— start Passage provided —
This error occurs due to your chosen hyperparameters. A great example of this. Could you provide the hyperparameters used? Also, you can use the following hyperparameters, which work fine for me.

{
    "algo_args":    {
        "algo": {
            "alpha":    0.2,
            "alpha_lr": 0.0003,
            "auto_alpha":   true,
            "batch_size":   1000,
            "buffer_size":  1000000,
            "fixed_order":  false,
            "gamma":    0.99,
            "huber_delta":  10.0,
            "n_step":   20,
            "polyak":   0.005,
            "share_param":  false,
            "use_huber_loss":   false,
            "use_policy_active_masks":  true
        },
        "device":   {
            "cuda": true,
            "cuda_deterministic":   true,
            "torch_threads":    4
        },
        "eval": {
            "eval_episodes":    40,
            "n_eval_rollout_threads":   20,
            "use_eval": true
        },
        "logger":   {
            "log_dir":  "./results"
        },
        "model":    {
            "activation_func":  "relu",
            "critic_lr":    0.0005,
            "final_activation_func":    "tanh",
            "gain": 0.01,
            "hidden_sizes": [
                256,
                256
            ],
            "initialization_method":    "orthogonal_",
            "lr":   0.0005,
            "use_feature_normalization":    true
        },
        "render":   {
            "render_episodes":  10,
            "use_render":   false
        },
        "seed": {
            "seed": 3,
            "seed_specify": true
        },
        "train":    {
            "eval_interval":    10000,
            "log_interval": null,
            "model_dir":    null,
            "n_rollout_threads":    20,
            "num_env_steps":    20000000,
            "train_interval":   50,
            "update_per_train": 1,
            "use_linear_lr_decay":  false,
            "use_proper_time_limits":   true,
            "use_valuenorm":    false,
            "warmup_steps": 10000
        }
    },
    "env_args": {
        "continuous_actions":   true,
        "scenario": "simple_spread_v2"
    },
    "main_args":    {
        "algo": "hasac",
        "env":  "pettingzoo_mpe",
        "exp_name": "test",
        "load_config":  ""
    }
}
zkzfor commented 1 year ago

Thank you very much for your guidance, now the algorithm works normally. My previous configuration is as follows:

{
    "algo_args":    {
        "algo": {
            "alpha":    0.001,
            "alpha_lr": 0.0003,
            "auto_alpha":   false,
            "batch_size":   1000,
            "buffer_size":  1000000,
            "fixed_order":  false,
            "gamma":    0.99,
            "huber_delta":  10.0,
            "n_step":   20,
            "polyak":   0.005,
            "share_param":  false,
            "use_huber_loss":   true,
            "use_policy_active_masks":  true
        },
        "device":   {
            "cuda": true,
            "cuda_deterministic":   true,
            "torch_threads":    4
        },
        "eval": {
            "eval_episodes":    40,
            "n_eval_rollout_threads":   20,
            "use_eval": true
        },
        "logger":   {
            "log_dir":  "./results"
— end Passage provided —
Answer these from the forum thread above:
1. Which scenario does the first configuration set under "env_args"?
2. What value does "alpha" have in the previous configuration that zkzfor posted?
3. Is "use_huber_loss" set to true or false in zkzfor's previous configuration?
— start Dataset records —
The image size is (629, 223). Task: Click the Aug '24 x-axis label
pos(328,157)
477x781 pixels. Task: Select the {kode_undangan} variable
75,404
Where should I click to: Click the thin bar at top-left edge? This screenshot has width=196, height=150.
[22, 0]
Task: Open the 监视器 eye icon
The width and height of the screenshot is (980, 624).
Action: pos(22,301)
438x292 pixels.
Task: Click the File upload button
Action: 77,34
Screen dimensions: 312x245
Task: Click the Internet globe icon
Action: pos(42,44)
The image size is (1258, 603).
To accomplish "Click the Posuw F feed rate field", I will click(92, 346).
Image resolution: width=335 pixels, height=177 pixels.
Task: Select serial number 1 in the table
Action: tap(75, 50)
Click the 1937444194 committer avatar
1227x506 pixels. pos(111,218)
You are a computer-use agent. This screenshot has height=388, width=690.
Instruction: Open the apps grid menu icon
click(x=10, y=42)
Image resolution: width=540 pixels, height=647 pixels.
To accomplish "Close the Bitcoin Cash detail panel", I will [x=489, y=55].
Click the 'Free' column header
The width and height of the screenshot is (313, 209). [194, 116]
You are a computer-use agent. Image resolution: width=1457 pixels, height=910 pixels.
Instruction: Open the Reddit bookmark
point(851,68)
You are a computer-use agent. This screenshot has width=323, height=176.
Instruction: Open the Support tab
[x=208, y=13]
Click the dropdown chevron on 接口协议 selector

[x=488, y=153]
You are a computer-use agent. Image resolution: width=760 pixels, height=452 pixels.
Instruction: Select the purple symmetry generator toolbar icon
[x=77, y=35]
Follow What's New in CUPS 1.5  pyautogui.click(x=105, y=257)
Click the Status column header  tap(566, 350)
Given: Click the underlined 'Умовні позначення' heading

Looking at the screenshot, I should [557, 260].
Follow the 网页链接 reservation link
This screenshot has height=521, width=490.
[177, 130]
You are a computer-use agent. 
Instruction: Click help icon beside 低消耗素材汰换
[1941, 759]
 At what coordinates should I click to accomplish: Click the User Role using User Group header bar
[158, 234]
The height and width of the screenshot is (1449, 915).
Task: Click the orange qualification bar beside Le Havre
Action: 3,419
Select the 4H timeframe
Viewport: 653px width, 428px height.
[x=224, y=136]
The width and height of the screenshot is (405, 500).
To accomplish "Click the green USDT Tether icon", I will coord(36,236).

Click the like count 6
— end Dataset records —
[Solved exercise]
1. simple_spread_v2
2. 0.001
3. true